SOURCE DOCUMENT »
# # # # #
Produce a postmortem with these sections:

1. **Summary** (3 sentences): what happened, customer impact, why it ended
2. **Impact**: numbers — duration, affected users, revenue, SLO budget consumed
3. **Timeline**: chronological, UTC, with detection/declaration/mitigation/resolution markers; weave in what was happening for the user
4. **Root cause**: technical sequence of events that produced the failure
5. **Contributing factors**: organizational, tooling, design factors — separate from "the proximate cause." Use 5 Whys-style framing without rehashing 5 Whys explicitly.
6. **What went well**: actually call out what worked — alerting, runbook, comms, fast mitigation
7. **What went poorly**: blameless. Critique systems and decisions, never people.
8. **Lessons**: 3–5 takeaways — generalizable, not just "we'll add a check"
9. **Action items**: each with owner, priority (P0/P1/P2), due date, tracking link placeholder. Include preventive AND detective controls.
10. **Open questions**: things still unknown

Tone: blameless but not sanitized. Auditors and engineers should both find it useful. No "individual error" framing — find the system that allowed the error.

Variables

{{{{title}}}}Replace with your {{title}}
{{{{severity}}}}Replace with your {{severity}}
{{{{timestamps}}}}Replace with your {{timestamps}}
{{{{services}}}}Replace with your {{services}}
{{{{customer_impact}}}}Replace with your {{customer impact}}
{{{{notes}}}}Replace with your {{notes}}

Example

Input

title: search-api outage from OpenSearch index corruption
severity: SEV1
timestamps: Started 2026-04-23 14:02 UTC, detected 14:11 UTC, resolved 15:47 UTC
services: search-api, web checkout (degraded)
customer_impact: ~1h45m. Estimated 31% of search queries returned empty results during the window. Approx 4,200 abandoned checkouts. No data loss.
notes: |
  14:01 — Maria deployed change to update OpenSearch mapping (added new analyzer for product titles). PR #4421.
  14:02 — Reindex job kicked off. Job log shows "Mapping conflict on field title.raw — recreating index"
  14:09 — First customer complaint in #cs-tickets ("search broken")
  14:11 — Datadog monitor "search zero-result rate > 15%" fired
  14:11 — Page to search-oncall (Devon)
  14:14 — Devon ack'd. Started investigation
  14:18 — Devon: "I see zero-result rate spiking, looking at OpenSearch"
  14:22 — Devon: "Index search-products-v17 is in red state"
  14:25 — Maria joined channel: "I deployed the mapping change at 14:01, could be related"
  14:28 — IC declared (Devon). Comms lead: Priya
  14:30 — Statuspage updated: "Search degraded"
  14:35 — Decision: roll back to previous index search-products-v16 (still on disk)
  14:42 — Rollback CLI errored: alias didn't switch because v16 was missing one document (had been deleted between v16 build and v17 build)
  14:55 — Devon force-promoted v16 with --ignore-missing flag (manual)
# # # # #
PARTS OF THE EXERCISE »
a. In the postmortem template's example notes, why did the rollback command fail at 14:42? Answer in one to three sentences.
b. Retype the part of the postmortem template starting with "6. **What went" and going on through "allowed the error.".
None of the lines that come next is needed.

AVAILABLE DATA »
# # # # #
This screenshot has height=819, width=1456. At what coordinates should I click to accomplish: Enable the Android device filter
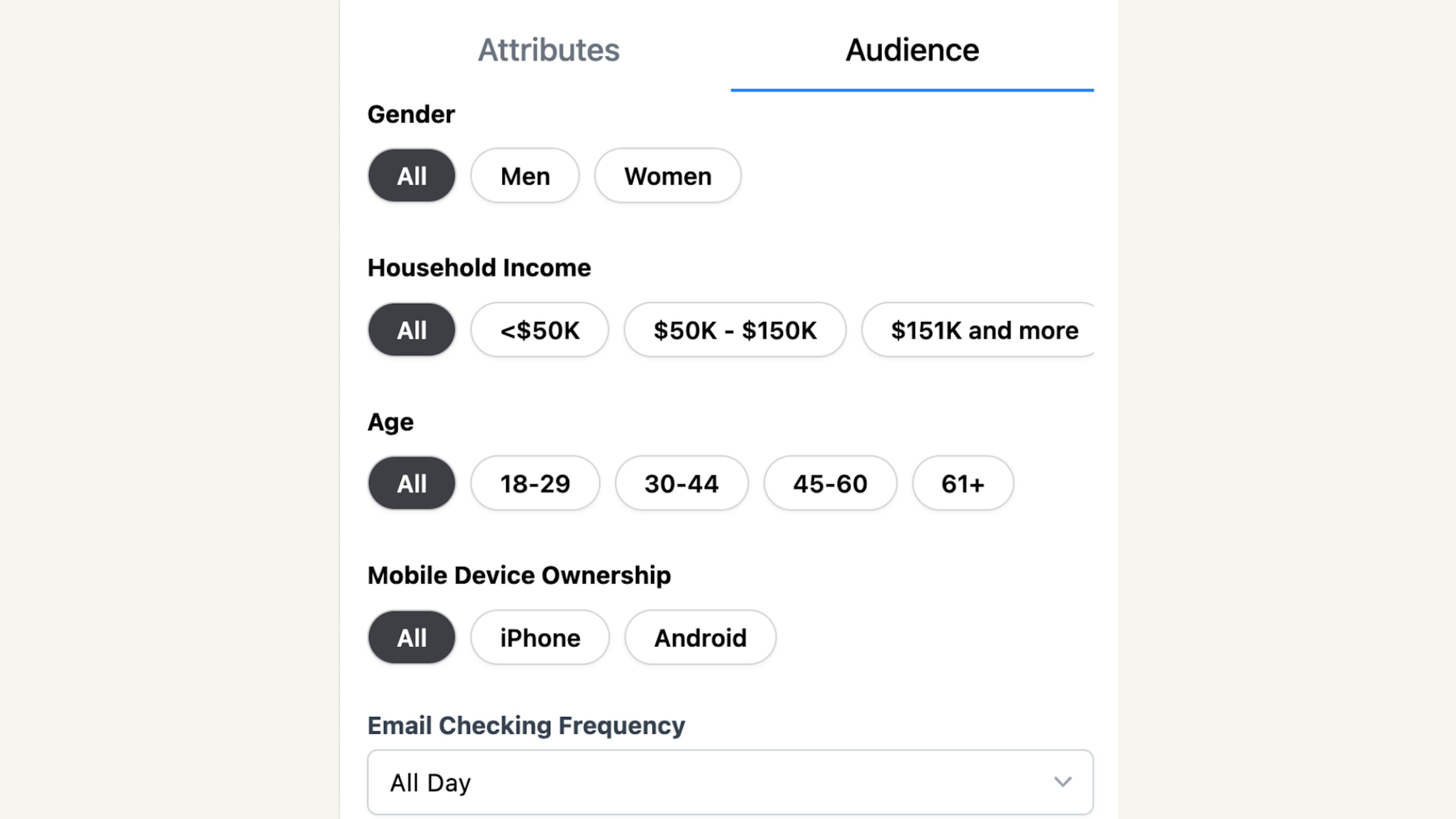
# # # # #
ANSWERS BY TASK »
a. The alias did not switch because the earlier index, search-products-v16, was missing one document. That document had been deleted between the v16 build and the v17 build.

b.
6. **What went well**: actually call out what worked — alerting, runbook, comms, fast mitigation
7. **What went poorly**: blameless. Critique systems and decisions, never people.
8. **Lessons**: 3–5 takeaways — generalizable, not just "we'll add a check"
9. **Action items**: each with owner, priority (P0/P1/P2), due date, tracking link placeholder. Include preventive AND detective controls.
10. **Open questions**: things still unknown

Tone: blameless but not sanitized. Auditors and engineers should both find it useful. No "individual error" framing — find the system that allowed the error.